O Pleno Jurisdicional do Tribunal de Justiça do Acre (TJAC) decidiu não conhecer o pedido de revisão criminal apresentado pela defesa de um homem condenado em júri popular pela prática do crime de homicídio qualificado, mantendo, assim, sua condenação a uma pena de 24 anos e 6 meses de prisão, em regime inicial fechado.

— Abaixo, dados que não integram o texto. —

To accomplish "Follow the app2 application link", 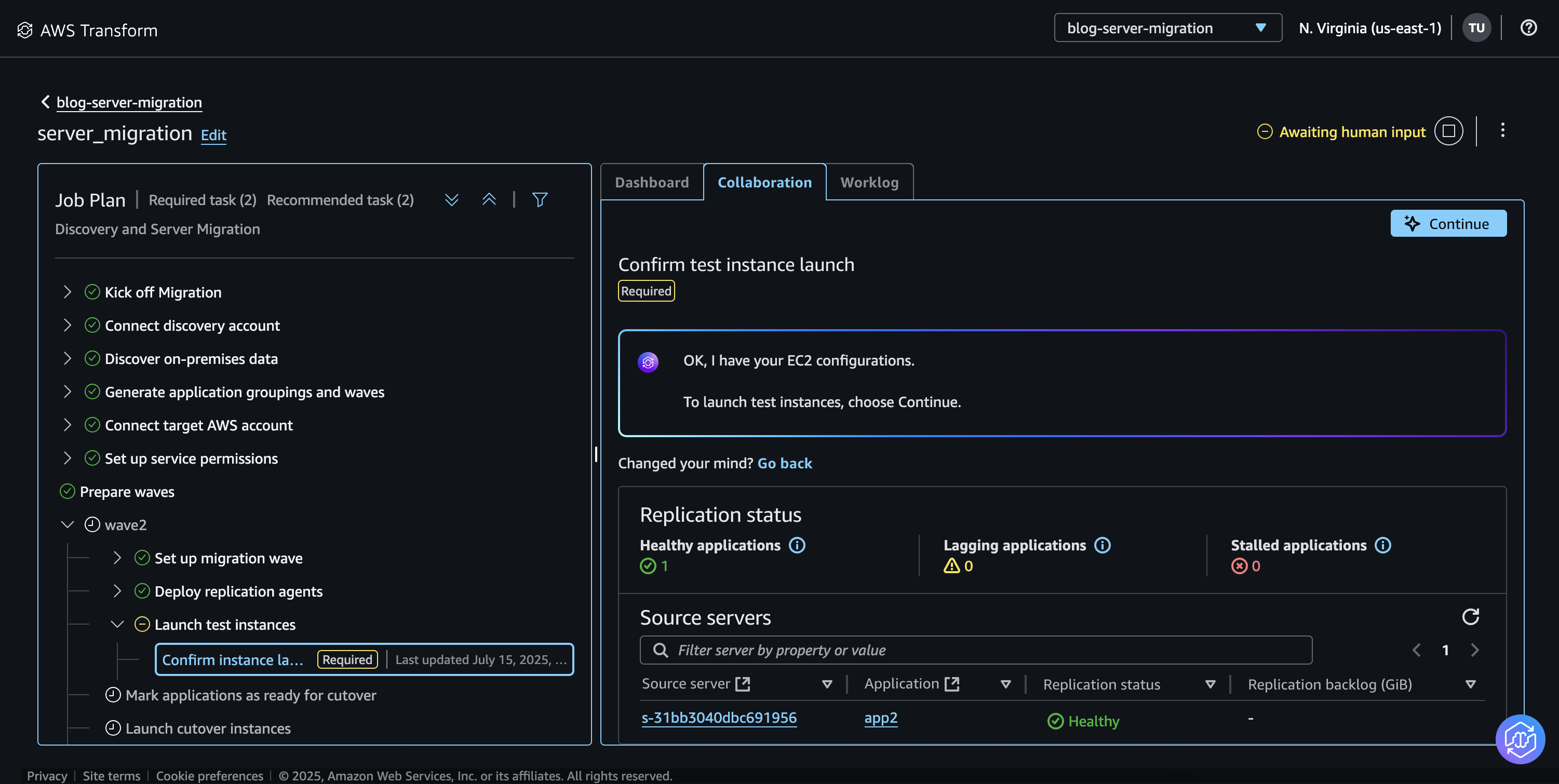I will [881, 718].
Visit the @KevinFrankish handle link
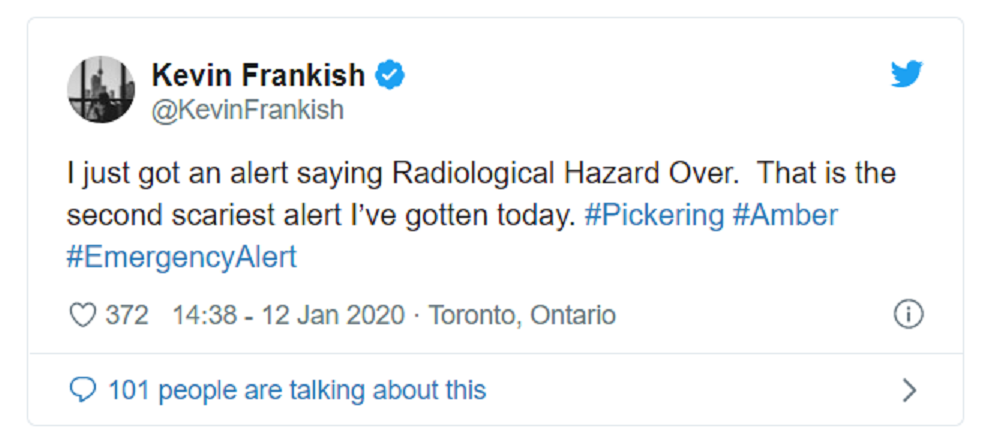 pos(246,110)
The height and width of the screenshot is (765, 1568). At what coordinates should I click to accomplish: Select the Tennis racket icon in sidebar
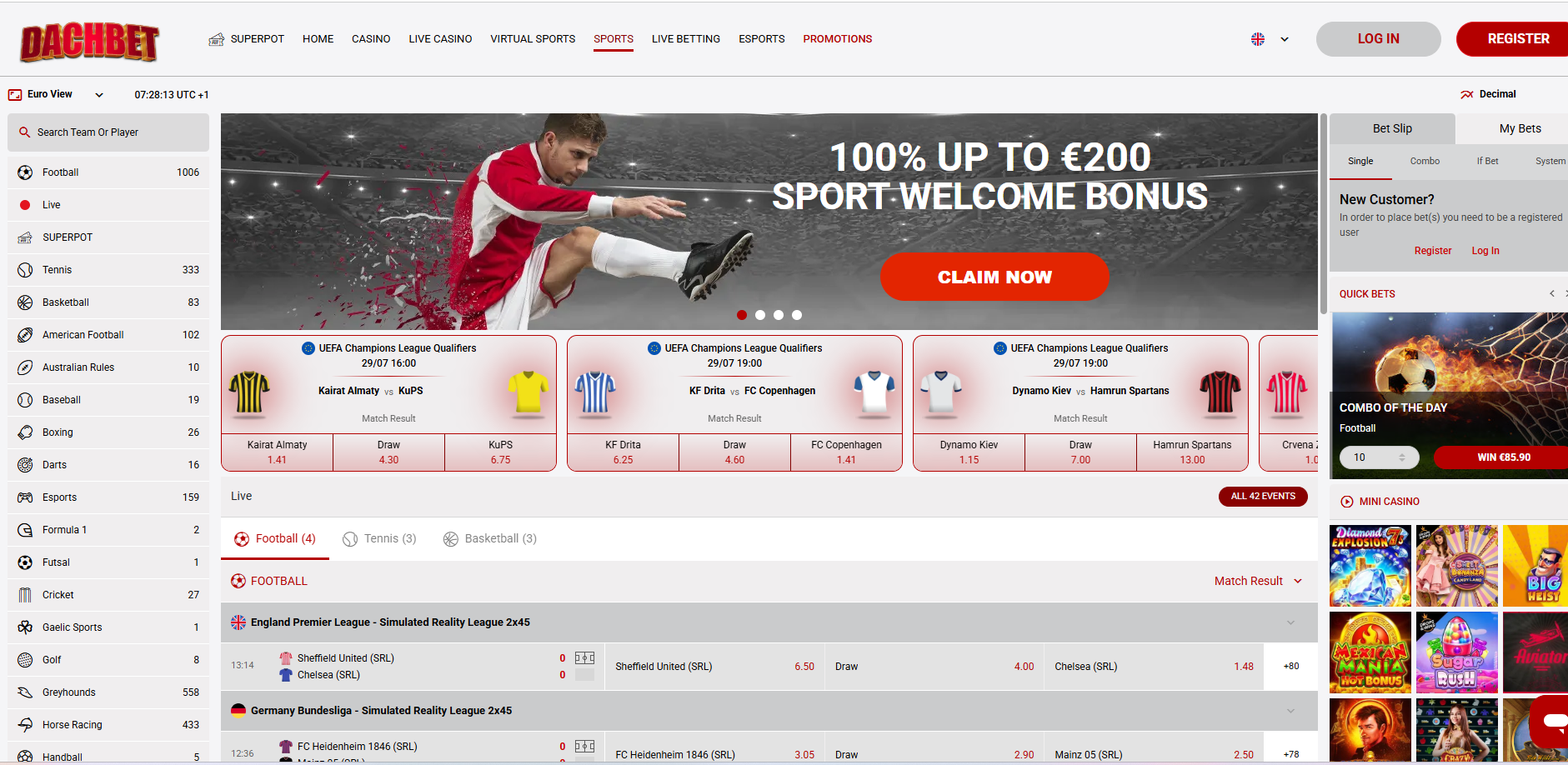click(x=25, y=270)
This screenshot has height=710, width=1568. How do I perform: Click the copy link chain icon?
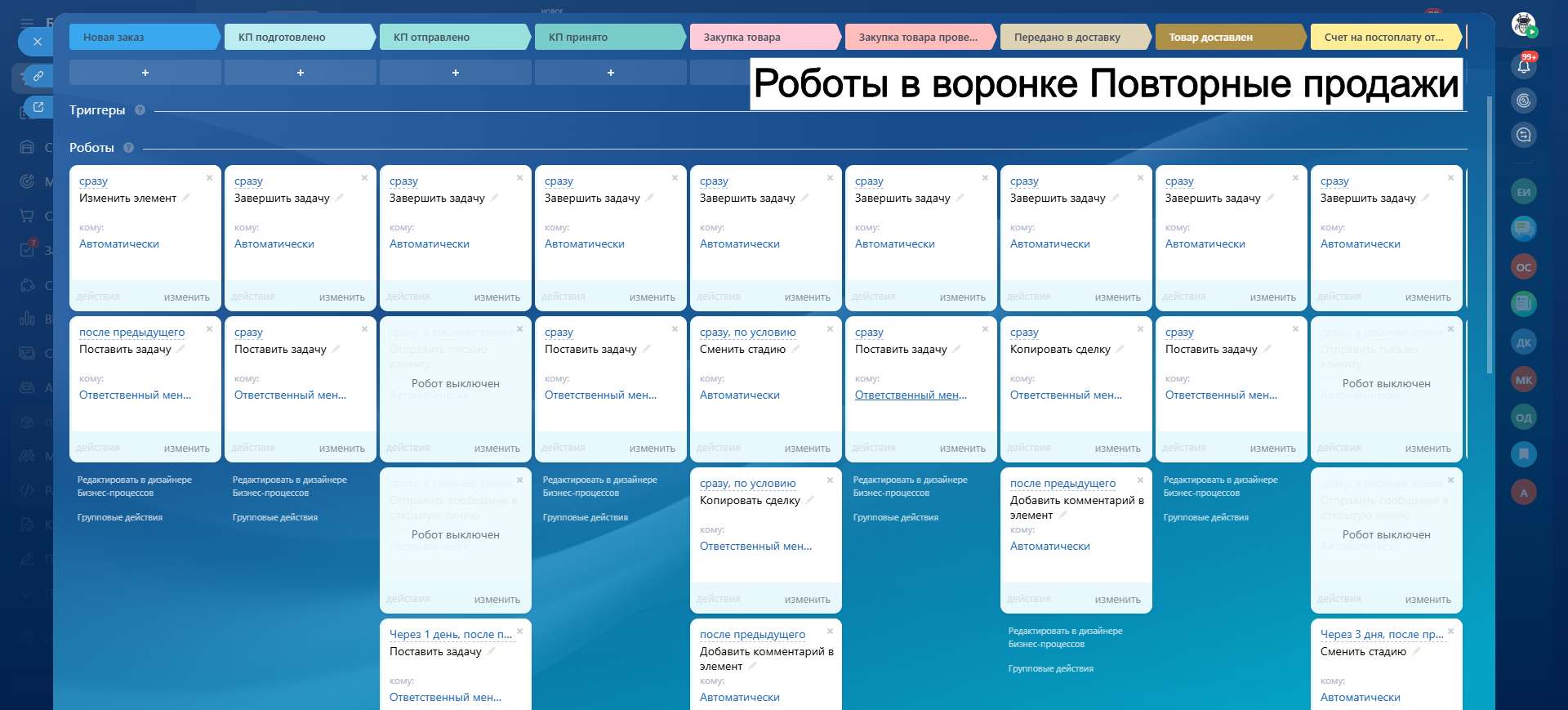pos(38,76)
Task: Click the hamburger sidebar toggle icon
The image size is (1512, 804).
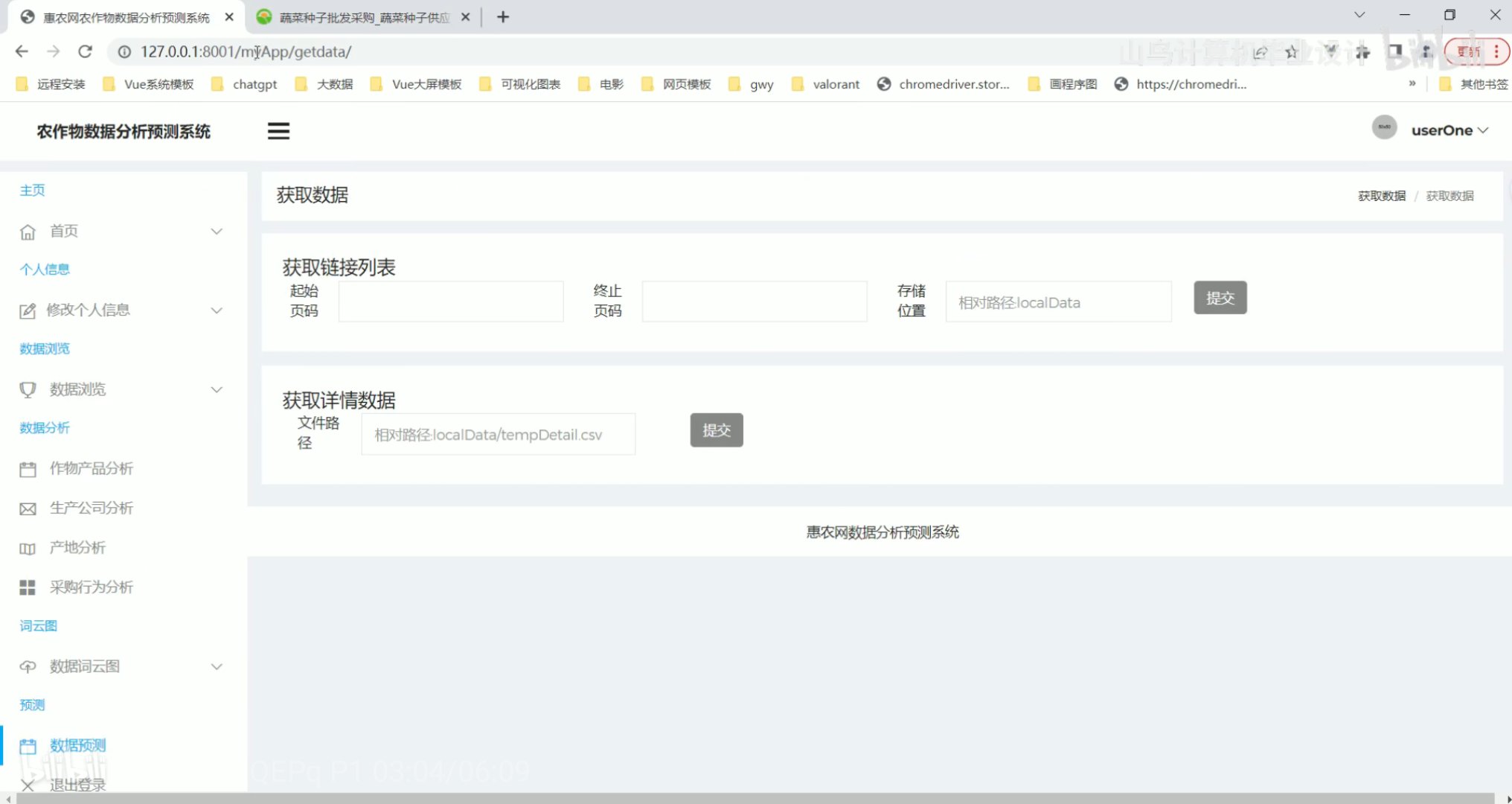Action: pyautogui.click(x=278, y=131)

“Embora o revisionando tenha negado a prática do crime e não tenha sido ouvido em Juízo, os depoimentos das testemunhas, tanto na fase policial quanto (na fase) judicial, apontaram elementos consistentes para embasar a pronúncia. Destacam-se os depoimentos das testemunhas (…) que identificaram o revisionando (…), atribuindo-lhe participação nos fatos delituosos, corroborados pelo reconhecimento formal nos autos”, lê-se no voto do relator.
O magistrado de 2º Grau também registrou, em seu voto, que o pedido de revisão criminal é incabível no caso, uma vez que o instituto somente é cabível “em situações excepcionais, quando evidenciado erro judiciário manifesto ou injustiça grave, não podendo ser utilizada como instrumento de reavaliação de questões já decididas e preclusas”.
Nesse sentido, o relator asseverou que a via escolhida não se adequa ao intento da defesa, uma vez que não foi apresentado em tempo qualquer recurso em sentido estrito contra a decisão de pronúncia, o que “evidencia a preclusão (perda do direito de praticar um ato processual, seja por não ter sido exercido no prazo legal, ou de forma inadequada) da matéria”, o que se aplica ao caso analisado.
Por fim, o magistrado de 2º Grau votou pelo não conhecimento do recurso, considerando que este teria, em verdade, a intenção de rediscutir matéria já apreciada e transitada em julgado. O voto do relator foi acompanhado, à unanimidade, pelos demais desembargadores membros do Pleno Jurisdicional do TJAC.